───── Task inputs ─────

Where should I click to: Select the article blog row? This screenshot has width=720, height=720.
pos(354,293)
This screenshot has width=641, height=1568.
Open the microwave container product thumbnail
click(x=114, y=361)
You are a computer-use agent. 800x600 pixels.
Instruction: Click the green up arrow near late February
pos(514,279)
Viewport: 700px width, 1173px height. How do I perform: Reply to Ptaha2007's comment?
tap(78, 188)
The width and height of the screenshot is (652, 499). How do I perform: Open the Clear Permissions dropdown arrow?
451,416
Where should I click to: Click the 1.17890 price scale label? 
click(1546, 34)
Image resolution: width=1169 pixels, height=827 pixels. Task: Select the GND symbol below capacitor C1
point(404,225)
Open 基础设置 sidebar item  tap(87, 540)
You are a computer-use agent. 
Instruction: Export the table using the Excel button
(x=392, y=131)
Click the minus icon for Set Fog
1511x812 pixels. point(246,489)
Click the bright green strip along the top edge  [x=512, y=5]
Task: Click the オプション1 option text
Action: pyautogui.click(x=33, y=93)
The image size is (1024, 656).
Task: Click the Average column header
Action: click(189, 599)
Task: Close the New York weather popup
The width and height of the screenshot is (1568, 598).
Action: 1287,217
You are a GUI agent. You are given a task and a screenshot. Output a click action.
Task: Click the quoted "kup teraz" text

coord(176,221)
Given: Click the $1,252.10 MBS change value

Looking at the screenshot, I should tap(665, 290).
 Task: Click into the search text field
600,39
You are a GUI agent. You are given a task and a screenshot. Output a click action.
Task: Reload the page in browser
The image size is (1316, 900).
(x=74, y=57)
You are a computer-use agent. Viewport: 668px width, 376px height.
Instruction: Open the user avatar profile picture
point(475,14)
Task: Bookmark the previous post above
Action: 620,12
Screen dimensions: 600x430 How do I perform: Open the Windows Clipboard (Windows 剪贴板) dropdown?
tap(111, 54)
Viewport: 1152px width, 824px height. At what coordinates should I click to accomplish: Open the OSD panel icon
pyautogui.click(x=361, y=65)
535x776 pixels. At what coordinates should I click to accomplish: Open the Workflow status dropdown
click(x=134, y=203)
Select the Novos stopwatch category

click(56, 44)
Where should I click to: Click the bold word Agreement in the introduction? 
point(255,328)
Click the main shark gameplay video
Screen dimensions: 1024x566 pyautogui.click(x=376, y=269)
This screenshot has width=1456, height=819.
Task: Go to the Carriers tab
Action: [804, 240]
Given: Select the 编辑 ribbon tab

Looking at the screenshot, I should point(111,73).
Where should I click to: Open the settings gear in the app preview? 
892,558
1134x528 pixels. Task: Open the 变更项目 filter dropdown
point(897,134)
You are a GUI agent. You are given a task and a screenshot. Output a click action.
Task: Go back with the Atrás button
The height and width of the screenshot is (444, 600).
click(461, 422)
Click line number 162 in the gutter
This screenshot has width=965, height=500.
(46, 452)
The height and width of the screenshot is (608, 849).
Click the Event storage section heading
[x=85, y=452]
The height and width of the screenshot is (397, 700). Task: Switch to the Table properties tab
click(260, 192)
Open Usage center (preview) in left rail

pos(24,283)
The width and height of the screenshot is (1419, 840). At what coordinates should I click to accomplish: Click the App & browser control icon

─────

→ Assignment: Retype the records above exactly, so that no line differs from its source.

→ Exercise output:
Where should I click to: Select the article blog row? This screenshot has width=720, height=720.
pos(354,293)
This screenshot has width=641, height=1568.
Open the microwave container product thumbnail
click(x=114, y=361)
You are a computer-use agent. 800x600 pixels.
Instruction: Click the green up arrow near late February
pos(514,279)
Viewport: 700px width, 1173px height. How do I perform: Reply to Ptaha2007's comment?
tap(78, 188)
The width and height of the screenshot is (652, 499). How do I perform: Open the Clear Permissions dropdown arrow?
451,416
Where should I click to: Click the 1.17890 price scale label? 
click(1546, 34)
Image resolution: width=1169 pixels, height=827 pixels. Task: Select the GND symbol below capacitor C1
point(404,225)
Open 基础设置 sidebar item  tap(87, 540)
You are a computer-use agent. 
Instruction: Export the table using the Excel button
(x=392, y=131)
Click the minus icon for Set Fog
1511x812 pixels. point(246,489)
Click the bright green strip along the top edge  [x=512, y=5]
Task: Click the オプション1 option text
Action: pyautogui.click(x=33, y=93)
The image size is (1024, 656).
Task: Click the Average column header
Action: click(189, 599)
Task: Close the New York weather popup
The width and height of the screenshot is (1568, 598).
Action: 1287,217
You are a GUI agent. You are given a task and a screenshot. Output a click action.
Task: Click the quoted "kup teraz" text

coord(176,221)
Given: Click the $1,252.10 MBS change value

Looking at the screenshot, I should tap(665, 290).
 Task: Click into the search text field
600,39
You are a GUI agent. You are given a task and a screenshot. Output a click action.
Task: Reload the page in browser
The image size is (1316, 900).
(x=74, y=57)
You are a computer-use agent. Viewport: 668px width, 376px height.
Instruction: Open the user avatar profile picture
point(475,14)
Task: Bookmark the previous post above
Action: 620,12
Screen dimensions: 600x430 How do I perform: Open the Windows Clipboard (Windows 剪贴板) dropdown?
tap(111, 54)
Viewport: 1152px width, 824px height. At what coordinates should I click to accomplish: Open the OSD panel icon
pyautogui.click(x=361, y=65)
535x776 pixels. At what coordinates should I click to accomplish: Open the Workflow status dropdown
click(x=134, y=203)
Select the Novos stopwatch category

click(56, 44)
Where should I click to: Click the bold word Agreement in the introduction? 
point(255,328)
Click the main shark gameplay video
Screen dimensions: 1024x566 pyautogui.click(x=376, y=269)
This screenshot has width=1456, height=819.
Task: Go to the Carriers tab
Action: [804, 240]
Given: Select the 编辑 ribbon tab

Looking at the screenshot, I should point(111,73).
Where should I click to: Open the settings gear in the app preview? 
892,558
1134x528 pixels. Task: Open the 变更项目 filter dropdown
point(897,134)
You are a GUI agent. You are given a task and a screenshot. Output a click action.
Task: Go back with the Atrás button
The height and width of the screenshot is (444, 600).
click(461, 422)
Click line number 162 in the gutter
This screenshot has width=965, height=500.
(46, 452)
The height and width of the screenshot is (608, 849).
Click the Event storage section heading
[x=85, y=452]
The height and width of the screenshot is (397, 700). Task: Switch to the Table properties tab
click(260, 192)
Open Usage center (preview) in left rail

pos(24,283)
The width and height of the screenshot is (1419, 840). At what coordinates should I click to accomplish: Click the App & browser control icon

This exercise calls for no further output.